Princess tells me at least once if not several times a day that she misses daddy. And although he can not express it I know Little Man misses daddy too.
The first night daddy was gone as I was getting Little Man ready for bed he was looking around the room for his daddy. I was holding him in my arms and he kept looking around the room, towards the dining room searching. I carried him into his bed room and he began to cry.
Little Man and Daddy have developed a bed time routine over the last few weeks. I get him ready for bed and then we go give daddy hugs, kisses and smiles and say goodnight.
When he didn't see daddy and didn't get his goodnight hugs he got upset. I wanted to cry too. Every night since he is still looking around the room but has not cried again.
I don't know which of us this deployment is going to be harder on. Myself, Princess, or Little Man.

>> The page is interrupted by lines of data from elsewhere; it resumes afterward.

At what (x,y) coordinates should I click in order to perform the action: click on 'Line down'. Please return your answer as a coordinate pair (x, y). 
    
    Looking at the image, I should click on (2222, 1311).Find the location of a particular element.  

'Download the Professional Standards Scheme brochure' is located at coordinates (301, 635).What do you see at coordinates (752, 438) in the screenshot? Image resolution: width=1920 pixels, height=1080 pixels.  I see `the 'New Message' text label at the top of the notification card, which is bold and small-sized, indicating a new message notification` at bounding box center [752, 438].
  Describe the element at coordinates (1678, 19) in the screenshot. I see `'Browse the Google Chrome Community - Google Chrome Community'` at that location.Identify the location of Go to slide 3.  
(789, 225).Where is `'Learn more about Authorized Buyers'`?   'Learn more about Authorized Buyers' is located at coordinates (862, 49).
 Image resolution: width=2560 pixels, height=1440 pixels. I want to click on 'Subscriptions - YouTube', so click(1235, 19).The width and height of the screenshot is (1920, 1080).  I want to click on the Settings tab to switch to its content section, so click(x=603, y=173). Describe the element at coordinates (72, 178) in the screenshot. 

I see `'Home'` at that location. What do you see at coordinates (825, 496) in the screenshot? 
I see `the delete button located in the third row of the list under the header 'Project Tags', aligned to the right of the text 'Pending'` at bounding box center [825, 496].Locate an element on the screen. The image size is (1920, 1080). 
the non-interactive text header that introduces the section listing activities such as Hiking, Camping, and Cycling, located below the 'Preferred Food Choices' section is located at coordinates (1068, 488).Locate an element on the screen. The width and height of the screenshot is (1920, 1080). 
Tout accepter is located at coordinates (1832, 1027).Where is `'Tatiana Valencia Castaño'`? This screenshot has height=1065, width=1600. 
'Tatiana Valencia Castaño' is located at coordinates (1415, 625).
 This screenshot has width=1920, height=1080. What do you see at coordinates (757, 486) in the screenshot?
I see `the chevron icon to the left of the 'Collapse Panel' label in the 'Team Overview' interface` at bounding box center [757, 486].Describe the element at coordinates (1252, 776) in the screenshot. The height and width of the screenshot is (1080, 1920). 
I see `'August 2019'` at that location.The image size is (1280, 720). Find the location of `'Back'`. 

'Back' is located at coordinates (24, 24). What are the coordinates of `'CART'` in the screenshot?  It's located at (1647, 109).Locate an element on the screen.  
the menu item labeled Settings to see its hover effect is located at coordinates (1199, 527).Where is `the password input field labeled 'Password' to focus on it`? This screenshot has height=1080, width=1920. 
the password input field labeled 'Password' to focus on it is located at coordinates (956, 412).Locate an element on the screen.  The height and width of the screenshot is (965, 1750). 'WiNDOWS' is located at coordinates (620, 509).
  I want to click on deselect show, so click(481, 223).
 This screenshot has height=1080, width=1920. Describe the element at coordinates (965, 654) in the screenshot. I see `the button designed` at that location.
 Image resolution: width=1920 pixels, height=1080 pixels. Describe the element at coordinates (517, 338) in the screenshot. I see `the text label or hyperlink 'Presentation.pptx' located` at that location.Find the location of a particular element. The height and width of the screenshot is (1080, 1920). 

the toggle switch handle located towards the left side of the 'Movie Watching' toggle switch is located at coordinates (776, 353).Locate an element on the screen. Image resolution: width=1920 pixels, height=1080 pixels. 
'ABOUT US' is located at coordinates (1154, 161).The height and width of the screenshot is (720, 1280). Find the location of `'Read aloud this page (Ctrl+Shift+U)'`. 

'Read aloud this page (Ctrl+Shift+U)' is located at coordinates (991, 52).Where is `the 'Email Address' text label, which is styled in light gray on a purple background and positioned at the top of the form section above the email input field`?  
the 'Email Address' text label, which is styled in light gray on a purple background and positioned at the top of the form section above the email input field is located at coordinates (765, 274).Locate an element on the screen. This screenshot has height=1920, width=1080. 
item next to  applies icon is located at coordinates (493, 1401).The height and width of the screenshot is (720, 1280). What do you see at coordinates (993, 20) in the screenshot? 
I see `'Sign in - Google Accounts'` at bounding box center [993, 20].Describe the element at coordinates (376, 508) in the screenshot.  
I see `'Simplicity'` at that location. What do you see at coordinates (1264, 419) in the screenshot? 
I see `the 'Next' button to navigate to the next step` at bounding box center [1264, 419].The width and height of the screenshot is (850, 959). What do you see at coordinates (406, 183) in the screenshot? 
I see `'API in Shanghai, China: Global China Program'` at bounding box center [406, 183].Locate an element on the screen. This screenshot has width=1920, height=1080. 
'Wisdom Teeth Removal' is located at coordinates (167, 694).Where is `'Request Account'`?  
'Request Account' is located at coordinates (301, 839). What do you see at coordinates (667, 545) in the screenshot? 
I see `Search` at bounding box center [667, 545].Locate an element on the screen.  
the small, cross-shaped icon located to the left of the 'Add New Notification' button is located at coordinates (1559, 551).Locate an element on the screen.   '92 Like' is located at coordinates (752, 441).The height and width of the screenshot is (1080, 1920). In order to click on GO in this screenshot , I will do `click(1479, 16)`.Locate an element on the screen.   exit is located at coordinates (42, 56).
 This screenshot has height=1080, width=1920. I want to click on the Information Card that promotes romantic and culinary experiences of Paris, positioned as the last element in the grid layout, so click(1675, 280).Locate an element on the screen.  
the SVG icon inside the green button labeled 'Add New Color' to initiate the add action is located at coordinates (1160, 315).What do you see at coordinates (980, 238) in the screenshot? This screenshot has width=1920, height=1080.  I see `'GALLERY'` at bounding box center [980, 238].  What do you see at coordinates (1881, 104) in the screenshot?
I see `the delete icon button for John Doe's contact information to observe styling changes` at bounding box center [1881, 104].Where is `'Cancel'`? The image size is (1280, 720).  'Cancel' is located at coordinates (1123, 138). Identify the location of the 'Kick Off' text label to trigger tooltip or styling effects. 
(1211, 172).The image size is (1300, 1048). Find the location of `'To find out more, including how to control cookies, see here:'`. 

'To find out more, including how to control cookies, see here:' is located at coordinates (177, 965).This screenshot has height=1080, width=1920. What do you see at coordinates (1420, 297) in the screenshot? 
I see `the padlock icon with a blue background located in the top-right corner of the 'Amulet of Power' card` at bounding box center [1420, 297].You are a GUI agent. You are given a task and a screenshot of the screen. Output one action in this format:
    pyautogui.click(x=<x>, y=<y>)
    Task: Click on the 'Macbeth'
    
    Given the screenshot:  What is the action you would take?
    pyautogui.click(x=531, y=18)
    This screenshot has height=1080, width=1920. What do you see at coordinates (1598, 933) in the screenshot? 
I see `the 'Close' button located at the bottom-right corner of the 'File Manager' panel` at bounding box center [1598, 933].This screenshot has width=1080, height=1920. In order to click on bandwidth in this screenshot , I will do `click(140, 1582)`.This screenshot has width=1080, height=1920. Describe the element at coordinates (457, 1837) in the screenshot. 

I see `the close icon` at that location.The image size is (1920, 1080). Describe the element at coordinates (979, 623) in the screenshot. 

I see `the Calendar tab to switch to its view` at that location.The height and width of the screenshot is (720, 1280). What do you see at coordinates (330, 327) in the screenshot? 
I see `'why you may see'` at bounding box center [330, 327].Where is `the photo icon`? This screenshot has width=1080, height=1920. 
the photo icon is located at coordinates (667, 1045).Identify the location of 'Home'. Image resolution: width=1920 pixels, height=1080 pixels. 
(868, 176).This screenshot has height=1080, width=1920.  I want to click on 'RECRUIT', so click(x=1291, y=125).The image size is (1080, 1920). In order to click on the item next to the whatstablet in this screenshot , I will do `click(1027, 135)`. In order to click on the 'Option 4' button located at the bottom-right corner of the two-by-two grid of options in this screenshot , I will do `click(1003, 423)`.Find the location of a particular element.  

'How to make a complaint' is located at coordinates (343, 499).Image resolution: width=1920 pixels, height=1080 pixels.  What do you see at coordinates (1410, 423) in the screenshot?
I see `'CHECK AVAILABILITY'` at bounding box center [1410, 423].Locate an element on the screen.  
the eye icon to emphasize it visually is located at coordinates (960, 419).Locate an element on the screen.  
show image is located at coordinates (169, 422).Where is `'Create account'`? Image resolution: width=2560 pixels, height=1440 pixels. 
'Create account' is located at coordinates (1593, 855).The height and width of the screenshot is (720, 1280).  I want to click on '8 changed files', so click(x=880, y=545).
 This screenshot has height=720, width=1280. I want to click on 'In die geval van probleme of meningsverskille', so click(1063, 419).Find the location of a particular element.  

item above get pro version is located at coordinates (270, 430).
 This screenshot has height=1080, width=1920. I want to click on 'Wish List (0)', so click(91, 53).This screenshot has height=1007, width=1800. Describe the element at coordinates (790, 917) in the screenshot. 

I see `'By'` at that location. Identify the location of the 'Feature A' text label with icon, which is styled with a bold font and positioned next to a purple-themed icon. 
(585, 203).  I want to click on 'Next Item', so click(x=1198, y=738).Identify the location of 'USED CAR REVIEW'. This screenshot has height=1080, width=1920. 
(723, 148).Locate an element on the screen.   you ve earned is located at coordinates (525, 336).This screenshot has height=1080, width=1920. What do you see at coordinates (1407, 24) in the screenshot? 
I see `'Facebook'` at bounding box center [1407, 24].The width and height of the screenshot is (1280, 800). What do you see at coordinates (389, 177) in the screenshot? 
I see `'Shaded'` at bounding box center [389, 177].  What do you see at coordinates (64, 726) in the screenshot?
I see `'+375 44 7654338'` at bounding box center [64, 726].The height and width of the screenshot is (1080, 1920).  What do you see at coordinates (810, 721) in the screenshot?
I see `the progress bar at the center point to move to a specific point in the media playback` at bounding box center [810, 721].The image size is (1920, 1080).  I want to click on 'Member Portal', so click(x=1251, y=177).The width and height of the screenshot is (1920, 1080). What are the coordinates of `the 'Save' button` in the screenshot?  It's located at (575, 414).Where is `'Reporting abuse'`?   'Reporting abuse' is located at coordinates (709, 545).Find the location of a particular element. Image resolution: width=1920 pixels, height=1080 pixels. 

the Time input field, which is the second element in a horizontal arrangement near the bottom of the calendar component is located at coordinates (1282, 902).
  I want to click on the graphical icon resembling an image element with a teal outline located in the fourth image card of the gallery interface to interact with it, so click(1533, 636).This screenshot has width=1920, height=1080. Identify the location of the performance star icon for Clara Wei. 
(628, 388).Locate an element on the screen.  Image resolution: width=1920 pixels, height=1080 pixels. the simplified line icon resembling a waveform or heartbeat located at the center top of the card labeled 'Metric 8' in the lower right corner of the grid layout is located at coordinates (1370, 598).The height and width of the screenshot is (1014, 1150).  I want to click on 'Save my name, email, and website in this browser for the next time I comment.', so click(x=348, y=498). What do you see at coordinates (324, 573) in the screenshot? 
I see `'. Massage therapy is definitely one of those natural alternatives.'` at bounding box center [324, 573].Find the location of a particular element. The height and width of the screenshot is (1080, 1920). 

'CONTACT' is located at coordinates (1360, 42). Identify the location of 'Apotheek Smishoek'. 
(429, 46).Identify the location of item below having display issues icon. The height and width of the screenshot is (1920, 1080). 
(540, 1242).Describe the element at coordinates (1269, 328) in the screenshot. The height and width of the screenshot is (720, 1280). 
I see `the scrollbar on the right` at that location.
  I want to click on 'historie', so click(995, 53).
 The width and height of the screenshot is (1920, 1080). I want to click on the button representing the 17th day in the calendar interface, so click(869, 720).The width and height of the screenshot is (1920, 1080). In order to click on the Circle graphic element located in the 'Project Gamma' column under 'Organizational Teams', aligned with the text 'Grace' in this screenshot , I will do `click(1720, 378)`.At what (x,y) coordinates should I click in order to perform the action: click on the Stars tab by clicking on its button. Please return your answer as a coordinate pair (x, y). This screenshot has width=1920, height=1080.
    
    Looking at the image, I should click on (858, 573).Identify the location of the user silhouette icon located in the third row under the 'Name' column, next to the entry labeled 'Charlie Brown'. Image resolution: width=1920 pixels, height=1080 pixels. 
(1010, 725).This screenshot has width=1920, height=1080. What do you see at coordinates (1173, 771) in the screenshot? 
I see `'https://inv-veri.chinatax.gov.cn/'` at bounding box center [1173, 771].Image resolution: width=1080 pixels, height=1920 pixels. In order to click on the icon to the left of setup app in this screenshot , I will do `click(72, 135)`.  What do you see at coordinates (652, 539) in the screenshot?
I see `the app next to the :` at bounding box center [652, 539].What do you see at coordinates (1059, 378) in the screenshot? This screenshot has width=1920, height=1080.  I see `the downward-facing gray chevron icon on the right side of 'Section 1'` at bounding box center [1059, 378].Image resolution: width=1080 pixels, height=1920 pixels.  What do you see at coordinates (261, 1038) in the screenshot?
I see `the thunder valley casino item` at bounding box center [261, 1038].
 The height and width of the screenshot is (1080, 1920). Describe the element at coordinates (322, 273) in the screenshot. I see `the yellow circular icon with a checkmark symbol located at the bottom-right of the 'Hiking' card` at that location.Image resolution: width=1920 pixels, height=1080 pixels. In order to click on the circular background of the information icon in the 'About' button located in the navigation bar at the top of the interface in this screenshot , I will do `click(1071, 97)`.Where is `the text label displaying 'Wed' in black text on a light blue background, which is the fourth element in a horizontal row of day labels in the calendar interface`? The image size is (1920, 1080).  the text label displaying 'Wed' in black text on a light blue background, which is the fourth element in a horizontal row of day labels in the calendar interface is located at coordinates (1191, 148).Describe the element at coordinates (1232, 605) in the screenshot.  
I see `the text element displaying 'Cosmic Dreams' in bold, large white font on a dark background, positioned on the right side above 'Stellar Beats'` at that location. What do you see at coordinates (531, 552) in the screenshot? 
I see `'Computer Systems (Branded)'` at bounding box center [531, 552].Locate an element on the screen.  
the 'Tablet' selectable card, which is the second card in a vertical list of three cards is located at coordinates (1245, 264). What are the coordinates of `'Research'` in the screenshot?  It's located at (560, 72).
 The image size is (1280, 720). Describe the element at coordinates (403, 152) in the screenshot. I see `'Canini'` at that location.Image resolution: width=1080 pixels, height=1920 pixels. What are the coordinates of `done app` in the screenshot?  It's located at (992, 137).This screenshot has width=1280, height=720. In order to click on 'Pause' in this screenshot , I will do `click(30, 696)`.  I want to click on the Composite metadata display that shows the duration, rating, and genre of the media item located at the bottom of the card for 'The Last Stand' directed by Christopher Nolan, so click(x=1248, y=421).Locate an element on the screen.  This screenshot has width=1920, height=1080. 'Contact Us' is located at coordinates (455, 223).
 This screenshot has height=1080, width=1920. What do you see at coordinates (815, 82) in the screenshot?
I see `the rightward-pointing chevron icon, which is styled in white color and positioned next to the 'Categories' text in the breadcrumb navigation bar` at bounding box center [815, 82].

I understand the deployment and the length of time, but that doesn't mean I like it or that its easy on me in any way. I really hate that Hubby will not be here for Christmas...
With Princess I explained to her the best I could that Daddy was leaving again and would be gone a long time. She has her own calendar and I showed her what day daddy will be home. She X's off every day that goes by. I have also marked on the calendar which are weekend days so she knows which days are school days. She enjoys having her calendar. Also whenever she gets a sticker at school she puts it on the calendar for the day.
My poor Little Man does not understand why Daddy has vanished. I wonder and worry how he will react when Daddy returns? Will he remember him? I think he will but I also think he will be mad at daddy and want nothing to do with him at first. But that would work in Princess favor. Because once Daddy is home she will be all over him. Daddy Daddy Daddy, do this, do that, watch me... etc., etc.
I have no choice but to deal with it and move on. Keep a happy face and try not to let it get me down. Its not like this is the first deployment we have had. It's the 6th....
But that doesn't make it any easier. The last long deployment we had was 4 years ago, Princess was too young to remember and my son wasn't born yet.